- [What this task involves]: Set down the material again. Keep every line exactly as it is.

- [Given records]:
---*---
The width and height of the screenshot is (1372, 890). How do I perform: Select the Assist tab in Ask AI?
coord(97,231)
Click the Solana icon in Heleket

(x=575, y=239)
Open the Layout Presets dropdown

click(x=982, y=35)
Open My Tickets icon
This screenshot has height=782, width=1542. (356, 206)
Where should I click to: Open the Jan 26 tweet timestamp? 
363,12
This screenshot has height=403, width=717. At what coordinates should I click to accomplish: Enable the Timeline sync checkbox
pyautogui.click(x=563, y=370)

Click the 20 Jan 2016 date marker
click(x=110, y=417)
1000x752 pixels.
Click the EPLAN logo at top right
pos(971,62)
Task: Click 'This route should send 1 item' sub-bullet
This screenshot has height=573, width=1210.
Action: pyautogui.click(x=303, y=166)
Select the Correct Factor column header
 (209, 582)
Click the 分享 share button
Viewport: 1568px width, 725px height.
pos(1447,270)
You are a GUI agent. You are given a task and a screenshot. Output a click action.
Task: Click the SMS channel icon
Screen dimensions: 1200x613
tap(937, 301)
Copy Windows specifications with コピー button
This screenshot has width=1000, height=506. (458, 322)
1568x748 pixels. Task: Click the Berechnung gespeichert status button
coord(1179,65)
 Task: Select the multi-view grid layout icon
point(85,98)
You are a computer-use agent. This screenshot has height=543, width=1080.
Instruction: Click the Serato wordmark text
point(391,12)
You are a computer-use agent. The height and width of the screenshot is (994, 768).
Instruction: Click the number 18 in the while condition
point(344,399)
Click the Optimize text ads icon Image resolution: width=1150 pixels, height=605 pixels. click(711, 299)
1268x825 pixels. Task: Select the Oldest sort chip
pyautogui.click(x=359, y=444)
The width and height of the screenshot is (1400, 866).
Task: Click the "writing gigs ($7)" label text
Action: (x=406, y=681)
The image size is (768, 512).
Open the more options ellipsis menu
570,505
---*---
- [Expected answer]:
The width and height of the screenshot is (1372, 890). How do I perform: Select the Assist tab in Ask AI?
coord(97,231)
Click the Solana icon in Heleket

(x=575, y=239)
Open the Layout Presets dropdown

click(x=982, y=35)
Open My Tickets icon
This screenshot has height=782, width=1542. (356, 206)
Where should I click to: Open the Jan 26 tweet timestamp? 
363,12
This screenshot has height=403, width=717. At what coordinates should I click to accomplish: Enable the Timeline sync checkbox
pyautogui.click(x=563, y=370)

Click the 20 Jan 2016 date marker
click(x=110, y=417)
1000x752 pixels.
Click the EPLAN logo at top right
pos(971,62)
Task: Click 'This route should send 1 item' sub-bullet
This screenshot has height=573, width=1210.
Action: pyautogui.click(x=303, y=166)
Select the Correct Factor column header
 (209, 582)
Click the 分享 share button
Viewport: 1568px width, 725px height.
pos(1447,270)
You are a GUI agent. You are given a task and a screenshot. Output a click action.
Task: Click the SMS channel icon
Screen dimensions: 1200x613
tap(937, 301)
Copy Windows specifications with コピー button
This screenshot has width=1000, height=506. (458, 322)
1568x748 pixels. Task: Click the Berechnung gespeichert status button
coord(1179,65)
 Task: Select the multi-view grid layout icon
point(85,98)
You are a computer-use agent. This screenshot has height=543, width=1080.
Instruction: Click the Serato wordmark text
point(391,12)
You are a computer-use agent. The height and width of the screenshot is (994, 768).
Instruction: Click the number 18 in the while condition
point(344,399)
Click the Optimize text ads icon Image resolution: width=1150 pixels, height=605 pixels. click(711, 299)
1268x825 pixels. Task: Select the Oldest sort chip
pyautogui.click(x=359, y=444)
The width and height of the screenshot is (1400, 866).
Task: Click the "writing gigs ($7)" label text
Action: (x=406, y=681)
The image size is (768, 512).
Open the more options ellipsis menu
570,505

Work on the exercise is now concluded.